Tuesday, April 06, 2004

Question: How do you assess a country’s ownership of a PRSP?

Answer: Bit by bit. There have been plenty of questions raised about the extent to which PRSP’s are really owned by the government of the country they refer to. (See Google search on ownership of PRSPs). But how do you assess whether a PRSP has country ownership? Well, maybe the way the question is asked could make a difference. One way is to ask who owns what parts of a PRSP. Rather than asking whether the whole document is owned by the whole government. In XXXX there are some PRSP objectives and associated indicators that could easily be adopted and owned by specific sections of government. For example, those relating to education or health, or macro-economic management.

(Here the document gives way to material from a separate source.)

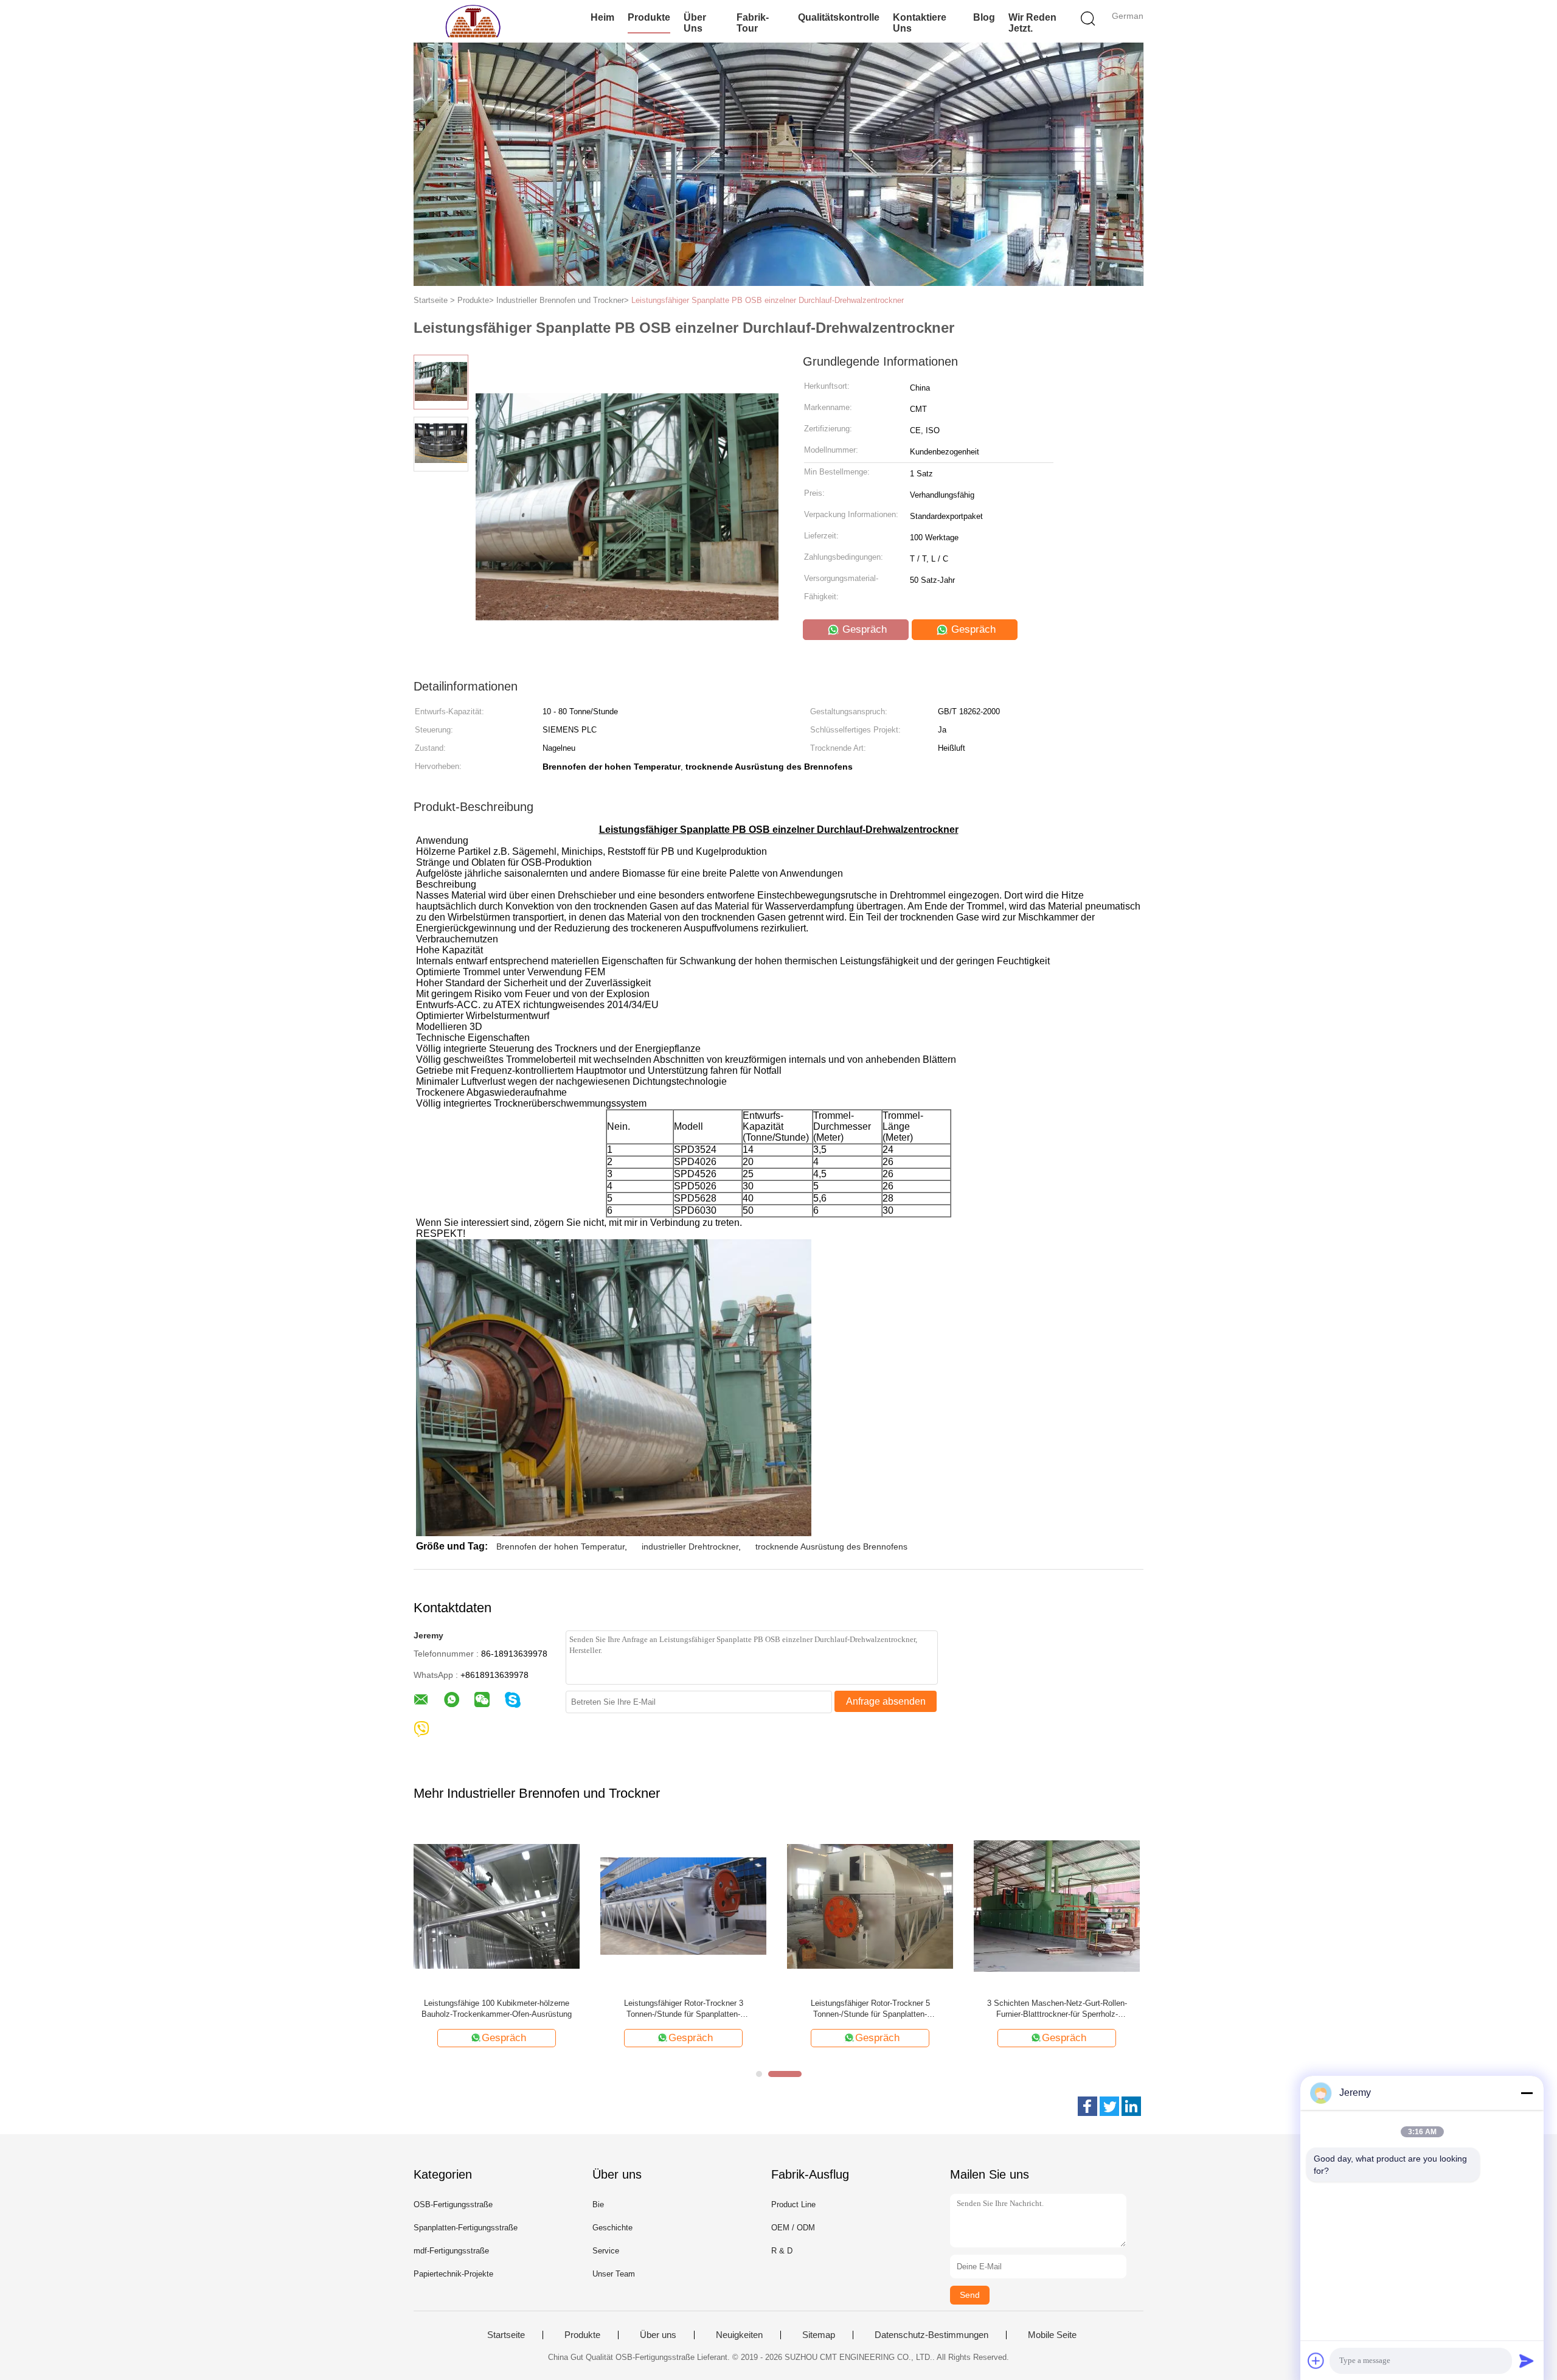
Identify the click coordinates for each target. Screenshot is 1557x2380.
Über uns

Okay, then how would you recognise when sections of government had taken ownership of specific objectives like these? Beyond simply saying so, which may not mean too much, these sections of government might actually collect and make information available about the associated progress indicators. Even stronger ownership might be associated with a detailed analysis of that data, as well as its collection and dissemination. In other words, the section of government would be investing its resources into M&E of their objective, and actually paying a cost in order to enable achievement of that objective. Back in country XXXX, the recently produced Annual Progress Report does not show any signs of any sections of government visibly owning specific sections of the PRSP. Nor is it clear who has been able to provide what information relating to PRSP indicators. In fact there has been an apparent unwillingness to explicitly state what information has not been made available by whom. The scale of lack of ownership has effectively been withheld from view.